### Passage shown ###

Words for Rebecca

Here are four new words for Rebecca to use in a poem. The rules are simple: she can use them in any order, in a poem of any length and form, but she must use all four words somewhere in the poem. Can’t wait to see what she does with them.


I hope you’ll drop by to read Rebecca’s effort. In the meantime you can see our earlier poems (and words sets) below. Feel free to use one of the sets of words to make up a poem of your own. We’d love to see it :)



Both Rebecca and I took a little time to come up with poems to our last set of words. So I was determined when she set me new words to get straight onto it. Fortunately the idea for this one came quickly. I think the arrangement of the magnets made me immediately think of measuring lives, and the rest just came.

Walk Pic June 14


Some people measure their lives
by the achievements they’ve made
the people they’ve met
the money they’ve earned.
Some people worry
how they’ll be remembered
and who they’ll be remembered by.

### Data segment ###

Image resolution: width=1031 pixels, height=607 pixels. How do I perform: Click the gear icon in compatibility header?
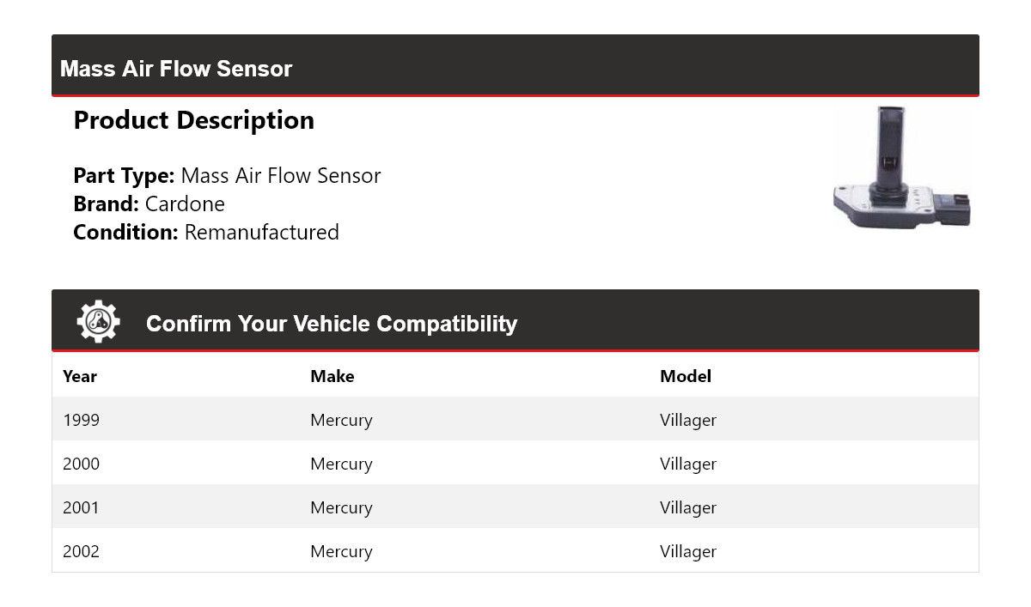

###

• Short task: Copy out the "Words for Rebecca" text above word for word, from its heading to its final line.

• Output of the exercise:
Words for Rebecca

Here are four new words for Rebecca to use in a poem. The rules are simple: she can use them in any order, in a poem of any length and form, but she must use all four words somewhere in the poem. Can’t wait to see what she does with them.


I hope you’ll drop by to read Rebecca’s effort. In the meantime you can see our earlier poems (and words sets) below. Feel free to use one of the sets of words to make up a poem of your own. We’d love to see it :)



Both Rebecca and I took a little time to come up with poems to our last set of words. So I was determined when she set me new words to get straight onto it. Fortunately the idea for this one came quickly. I think the arrangement of the magnets made me immediately think of measuring lives, and the rest just came.

Walk Pic June 14


Some people measure their lives
by the achievements they’ve made
the people they’ve met
the money they’ve earned.
Some people worry
how they’ll be remembered
and who they’ll be remembered by.